— WHAT YOU NEED TO DO —
Within the material below, transcribe exactly the lines from the one holding "Click the SW2 push-button switch symbol" through the one holding "This screenshot has height=821, width=1456.", keeping both ends and skipping the rest.

[DATA RECORDS — start]

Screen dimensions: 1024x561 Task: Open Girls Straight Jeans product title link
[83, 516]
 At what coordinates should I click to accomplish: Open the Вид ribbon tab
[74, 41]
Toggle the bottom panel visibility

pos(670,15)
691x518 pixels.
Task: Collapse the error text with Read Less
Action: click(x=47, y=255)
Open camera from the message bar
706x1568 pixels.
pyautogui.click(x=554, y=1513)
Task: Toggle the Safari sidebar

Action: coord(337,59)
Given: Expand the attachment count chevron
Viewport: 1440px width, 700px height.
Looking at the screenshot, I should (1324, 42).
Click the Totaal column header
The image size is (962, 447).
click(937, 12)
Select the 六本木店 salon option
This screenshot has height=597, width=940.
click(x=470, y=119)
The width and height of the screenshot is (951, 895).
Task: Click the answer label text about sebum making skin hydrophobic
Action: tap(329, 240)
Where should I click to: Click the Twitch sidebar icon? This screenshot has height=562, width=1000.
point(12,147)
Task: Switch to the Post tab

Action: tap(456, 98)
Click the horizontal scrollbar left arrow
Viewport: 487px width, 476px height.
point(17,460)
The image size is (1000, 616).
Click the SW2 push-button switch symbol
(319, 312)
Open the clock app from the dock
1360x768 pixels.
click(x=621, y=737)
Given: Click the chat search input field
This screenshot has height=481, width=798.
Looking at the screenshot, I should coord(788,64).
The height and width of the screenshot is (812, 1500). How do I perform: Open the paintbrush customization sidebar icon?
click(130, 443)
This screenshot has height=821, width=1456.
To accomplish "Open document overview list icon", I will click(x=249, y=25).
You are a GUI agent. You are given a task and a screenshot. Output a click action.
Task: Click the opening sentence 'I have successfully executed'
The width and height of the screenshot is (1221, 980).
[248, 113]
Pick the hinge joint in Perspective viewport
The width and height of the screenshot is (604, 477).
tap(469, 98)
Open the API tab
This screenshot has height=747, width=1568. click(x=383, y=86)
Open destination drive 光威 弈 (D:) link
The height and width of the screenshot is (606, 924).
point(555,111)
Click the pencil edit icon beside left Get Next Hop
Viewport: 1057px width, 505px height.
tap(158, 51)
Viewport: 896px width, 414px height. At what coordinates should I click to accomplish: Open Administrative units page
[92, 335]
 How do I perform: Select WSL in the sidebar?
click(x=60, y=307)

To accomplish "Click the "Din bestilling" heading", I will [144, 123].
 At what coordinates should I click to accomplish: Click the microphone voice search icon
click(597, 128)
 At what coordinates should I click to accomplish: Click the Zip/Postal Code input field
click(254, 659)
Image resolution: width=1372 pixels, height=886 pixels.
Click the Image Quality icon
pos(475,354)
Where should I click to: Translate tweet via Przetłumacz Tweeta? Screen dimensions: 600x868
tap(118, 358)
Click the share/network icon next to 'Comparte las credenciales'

[DATA RECORDS — finish]

— YOUR RESPONSE —
Click the SW2 push-button switch symbol
(319, 312)
Open the clock app from the dock
1360x768 pixels.
click(x=621, y=737)
Given: Click the chat search input field
This screenshot has height=481, width=798.
Looking at the screenshot, I should coord(788,64).
The height and width of the screenshot is (812, 1500). How do I perform: Open the paintbrush customization sidebar icon?
click(130, 443)
This screenshot has height=821, width=1456.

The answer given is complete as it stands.